▶ Exercise directions
Once you have read the listing below, write all of it out again exactly.
◇ ◇ ◇ ◇ ◇
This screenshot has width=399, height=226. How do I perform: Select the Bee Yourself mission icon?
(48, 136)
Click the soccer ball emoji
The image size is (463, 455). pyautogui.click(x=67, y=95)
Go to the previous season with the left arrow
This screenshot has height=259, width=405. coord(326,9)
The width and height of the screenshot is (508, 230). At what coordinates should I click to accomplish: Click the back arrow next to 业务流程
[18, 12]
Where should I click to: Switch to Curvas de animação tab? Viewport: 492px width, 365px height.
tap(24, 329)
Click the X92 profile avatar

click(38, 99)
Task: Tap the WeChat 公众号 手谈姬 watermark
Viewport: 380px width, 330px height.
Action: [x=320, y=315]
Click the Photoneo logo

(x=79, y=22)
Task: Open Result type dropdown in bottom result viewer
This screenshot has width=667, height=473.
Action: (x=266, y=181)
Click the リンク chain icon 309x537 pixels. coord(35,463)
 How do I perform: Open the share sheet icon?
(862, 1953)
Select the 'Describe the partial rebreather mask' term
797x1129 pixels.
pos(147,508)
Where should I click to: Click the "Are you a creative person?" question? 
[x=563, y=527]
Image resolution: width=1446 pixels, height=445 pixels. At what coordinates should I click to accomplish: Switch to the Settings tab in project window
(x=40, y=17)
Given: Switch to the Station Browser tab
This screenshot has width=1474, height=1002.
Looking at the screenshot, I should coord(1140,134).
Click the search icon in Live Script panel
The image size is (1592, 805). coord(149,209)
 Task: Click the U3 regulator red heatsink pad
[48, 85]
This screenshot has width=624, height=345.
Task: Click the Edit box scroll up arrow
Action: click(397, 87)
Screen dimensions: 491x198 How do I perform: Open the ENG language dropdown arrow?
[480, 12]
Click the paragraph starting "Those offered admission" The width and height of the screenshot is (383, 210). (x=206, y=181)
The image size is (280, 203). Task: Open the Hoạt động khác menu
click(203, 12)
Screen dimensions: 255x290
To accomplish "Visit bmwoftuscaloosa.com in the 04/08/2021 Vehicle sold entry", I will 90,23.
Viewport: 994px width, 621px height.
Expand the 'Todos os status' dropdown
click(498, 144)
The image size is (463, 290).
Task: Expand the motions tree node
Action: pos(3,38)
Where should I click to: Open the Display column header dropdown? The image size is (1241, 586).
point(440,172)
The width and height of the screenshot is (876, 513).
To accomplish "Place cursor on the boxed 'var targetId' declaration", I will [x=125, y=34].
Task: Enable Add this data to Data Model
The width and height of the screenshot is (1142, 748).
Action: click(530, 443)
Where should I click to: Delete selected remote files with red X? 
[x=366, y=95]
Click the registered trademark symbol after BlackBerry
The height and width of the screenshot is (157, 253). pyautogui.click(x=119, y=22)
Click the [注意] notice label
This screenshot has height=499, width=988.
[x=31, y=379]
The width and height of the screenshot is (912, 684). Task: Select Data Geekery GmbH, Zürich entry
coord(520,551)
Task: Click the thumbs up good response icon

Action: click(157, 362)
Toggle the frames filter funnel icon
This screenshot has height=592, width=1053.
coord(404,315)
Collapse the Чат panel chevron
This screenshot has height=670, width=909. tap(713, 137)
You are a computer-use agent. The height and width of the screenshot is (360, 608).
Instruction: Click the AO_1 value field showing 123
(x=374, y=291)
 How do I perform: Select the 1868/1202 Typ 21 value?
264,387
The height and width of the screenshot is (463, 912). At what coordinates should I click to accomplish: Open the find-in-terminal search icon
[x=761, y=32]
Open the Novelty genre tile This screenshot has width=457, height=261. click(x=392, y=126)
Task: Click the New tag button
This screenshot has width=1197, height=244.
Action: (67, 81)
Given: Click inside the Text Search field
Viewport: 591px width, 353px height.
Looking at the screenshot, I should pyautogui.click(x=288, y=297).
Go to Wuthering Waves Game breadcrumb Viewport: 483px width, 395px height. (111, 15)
◇ ◇ ◇ ◇ ◇
▶ Exercise output
This screenshot has width=399, height=226. How do I perform: Select the Bee Yourself mission icon?
(48, 136)
Click the soccer ball emoji
The image size is (463, 455). pyautogui.click(x=67, y=95)
Go to the previous season with the left arrow
This screenshot has height=259, width=405. coord(326,9)
The width and height of the screenshot is (508, 230). At what coordinates should I click to accomplish: Click the back arrow next to 业务流程
[18, 12]
Where should I click to: Switch to Curvas de animação tab? Viewport: 492px width, 365px height.
tap(24, 329)
Click the X92 profile avatar

click(38, 99)
Task: Tap the WeChat 公众号 手谈姬 watermark
Viewport: 380px width, 330px height.
Action: [x=320, y=315]
Click the Photoneo logo

(x=79, y=22)
Task: Open Result type dropdown in bottom result viewer
This screenshot has width=667, height=473.
Action: (x=266, y=181)
Click the リンク chain icon 309x537 pixels. coord(35,463)
 How do I perform: Open the share sheet icon?
(862, 1953)
Select the 'Describe the partial rebreather mask' term
797x1129 pixels.
pos(147,508)
Where should I click to: Click the "Are you a creative person?" question? 
[x=563, y=527]
Image resolution: width=1446 pixels, height=445 pixels. At what coordinates should I click to accomplish: Switch to the Settings tab in project window
(x=40, y=17)
Given: Switch to the Station Browser tab
This screenshot has width=1474, height=1002.
Looking at the screenshot, I should coord(1140,134).
Click the search icon in Live Script panel
The image size is (1592, 805). coord(149,209)
 Task: Click the U3 regulator red heatsink pad
[48, 85]
This screenshot has width=624, height=345.
Task: Click the Edit box scroll up arrow
Action: click(397, 87)
Screen dimensions: 491x198 How do I perform: Open the ENG language dropdown arrow?
[480, 12]
Click the paragraph starting "Those offered admission" The width and height of the screenshot is (383, 210). (x=206, y=181)
The image size is (280, 203). Task: Open the Hoạt động khác menu
click(203, 12)
Screen dimensions: 255x290
To accomplish "Visit bmwoftuscaloosa.com in the 04/08/2021 Vehicle sold entry", I will 90,23.
Viewport: 994px width, 621px height.
Expand the 'Todos os status' dropdown
click(498, 144)
The image size is (463, 290).
Task: Expand the motions tree node
Action: pos(3,38)
Where should I click to: Open the Display column header dropdown? The image size is (1241, 586).
point(440,172)
The width and height of the screenshot is (876, 513).
To accomplish "Place cursor on the boxed 'var targetId' declaration", I will [x=125, y=34].
Task: Enable Add this data to Data Model
The width and height of the screenshot is (1142, 748).
Action: click(530, 443)
Where should I click to: Delete selected remote files with red X? 
[x=366, y=95]
Click the registered trademark symbol after BlackBerry
The height and width of the screenshot is (157, 253). pyautogui.click(x=119, y=22)
Click the [注意] notice label
This screenshot has height=499, width=988.
[x=31, y=379]
The width and height of the screenshot is (912, 684). Task: Select Data Geekery GmbH, Zürich entry
coord(520,551)
Task: Click the thumbs up good response icon

Action: click(157, 362)
Toggle the frames filter funnel icon
This screenshot has height=592, width=1053.
coord(404,315)
Collapse the Чат panel chevron
This screenshot has height=670, width=909. tap(713, 137)
You are a computer-use agent. The height and width of the screenshot is (360, 608).
Instruction: Click the AO_1 value field showing 123
(x=374, y=291)
 How do I perform: Select the 1868/1202 Typ 21 value?
264,387
The height and width of the screenshot is (463, 912). At what coordinates should I click to accomplish: Open the find-in-terminal search icon
[x=761, y=32]
Open the Novelty genre tile This screenshot has width=457, height=261. click(x=392, y=126)
Task: Click the New tag button
This screenshot has width=1197, height=244.
Action: (67, 81)
Given: Click inside the Text Search field
Viewport: 591px width, 353px height.
Looking at the screenshot, I should pyautogui.click(x=288, y=297).
Go to Wuthering Waves Game breadcrumb Viewport: 483px width, 395px height. (111, 15)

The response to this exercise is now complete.